Excerpted text —
══════════

We were testing different deployments in an AWS EKS cluster to monitor which uses how much energy. Although we could see individual pods and containers in the Kepler Dashboard, all values were zero except for those of the system processes.
We also checked the metrics endpoint of the Kepler exporters directly, so it isn't just an issue with the Kepler Dashboard. We ran some loadtests on our deployments, so it isn't just a problem with values rounded down to zero. We repeated our tests with various AWS EC2 instance families, instance sizes and Kubernetes Versions (using eksctl to deploy the cluster) and whenever one combination of the parameters worked, when we re-deployed the cluster with the same parameters it didn't work anymore (once it even stopped working while the cluster continued to run).
What did you expect to happen?
I expected to see measurements all the time.
How can we reproduce it (as minimally and precisely as possible)?
Unfortunately, at this moment, we are not able to reproduce the bug consistently. The setup which ceased to work while the cluster was running was with the Bottlerocket ami-family (which seems to be the only Linux distribution which is supported by eksctl and supports cgroup v2) on t3.large instances in eu-north-1 with Kubernetes Version 1.28.
Anything else we need to know?
No response
Kepler image tag
Kubernetes version
We witnessed the behaviour on 1.24, 1.28 and 1.29.
Cloud provider or bare metal
AWS
OS version
Install tools
eksctl and helm
Kepler deployment config
Container runtime (CRI) and version (if applicable)
No response
Related plugins (CNI, CSI, ...) and versions (if applicable)
No response

══════════

Extracted material —
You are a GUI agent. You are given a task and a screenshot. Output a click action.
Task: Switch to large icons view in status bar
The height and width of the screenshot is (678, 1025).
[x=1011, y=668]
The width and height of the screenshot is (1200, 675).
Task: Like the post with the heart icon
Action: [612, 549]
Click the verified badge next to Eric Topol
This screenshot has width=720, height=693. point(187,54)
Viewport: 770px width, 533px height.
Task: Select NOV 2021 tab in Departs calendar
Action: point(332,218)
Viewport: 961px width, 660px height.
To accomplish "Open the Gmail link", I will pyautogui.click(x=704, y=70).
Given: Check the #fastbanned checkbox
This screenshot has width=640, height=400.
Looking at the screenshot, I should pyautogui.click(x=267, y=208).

══════════

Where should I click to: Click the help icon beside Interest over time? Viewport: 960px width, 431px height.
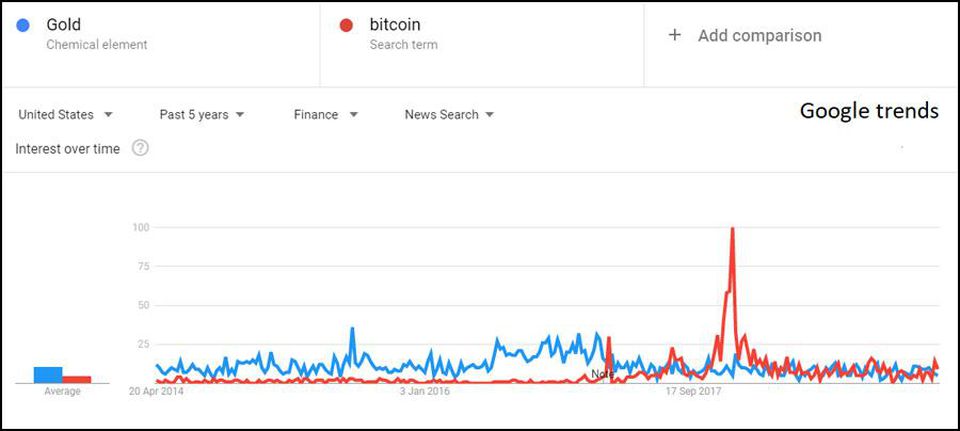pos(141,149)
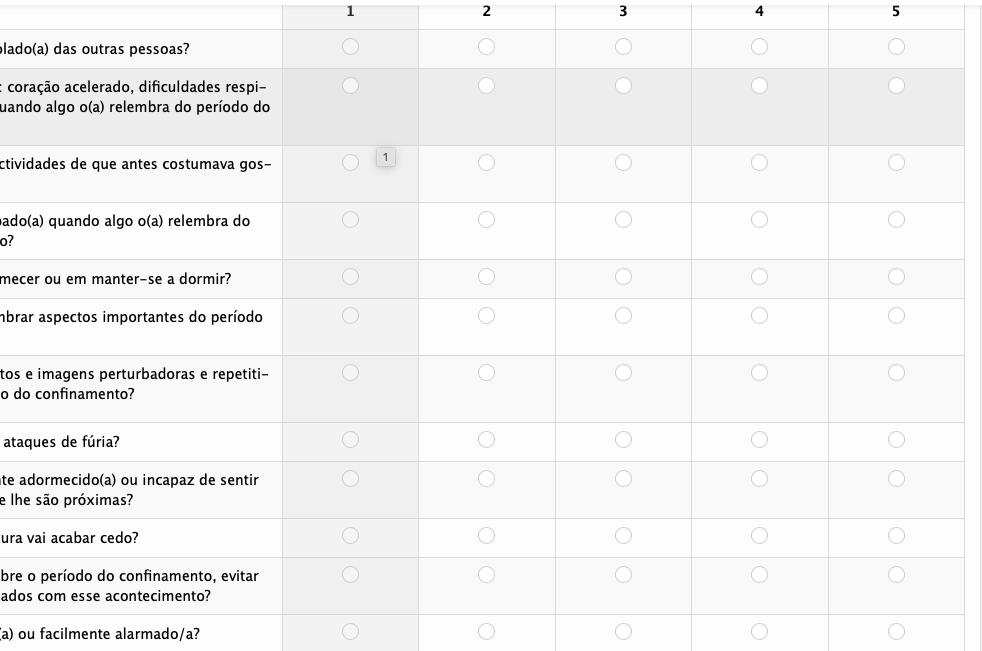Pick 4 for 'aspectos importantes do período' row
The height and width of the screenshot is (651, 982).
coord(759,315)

══════════

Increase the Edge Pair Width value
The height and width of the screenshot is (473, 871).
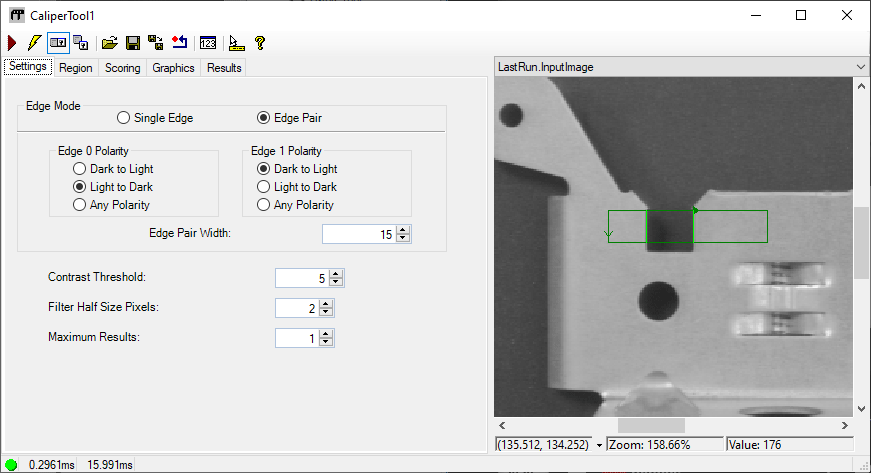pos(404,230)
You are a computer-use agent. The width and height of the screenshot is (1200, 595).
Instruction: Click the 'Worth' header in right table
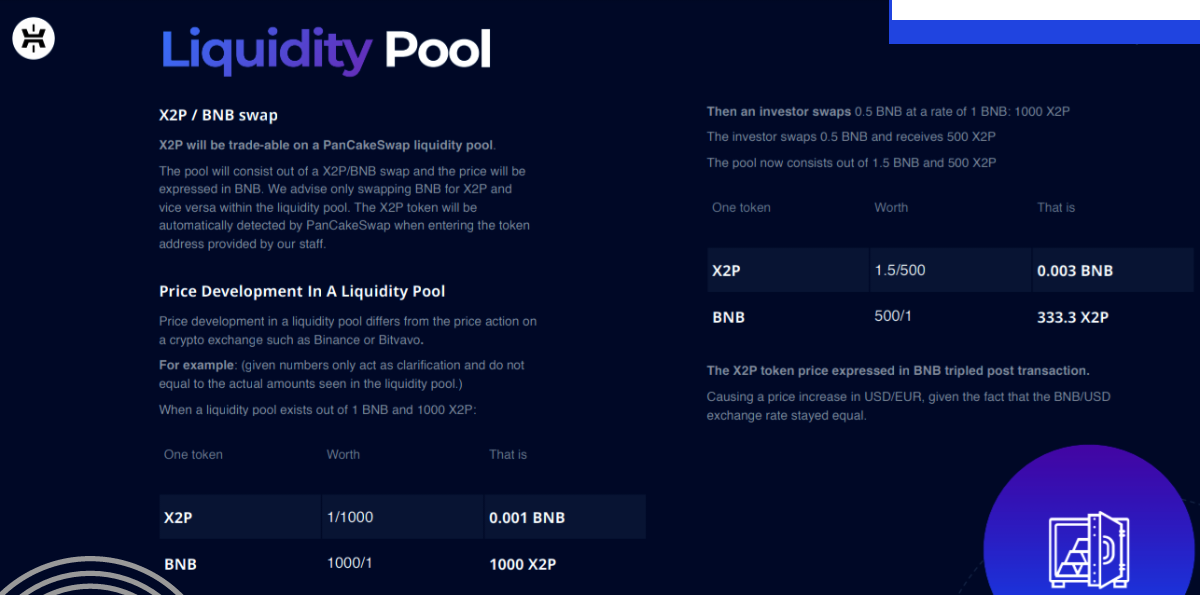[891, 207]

══════════

Short task — Copy the passage of the Kepler issue report between "Cloud provider or" and "versions (if applicable)", inclusive, word for word.

Solution to the problem —
Cloud provider or bare metal
AWS
OS version
Install tools
eksctl and helm
Kepler deployment config
Container runtime (CRI) and version (if applicable)
No response
Related plugins (CNI, CSI, ...) and versions (if applicable)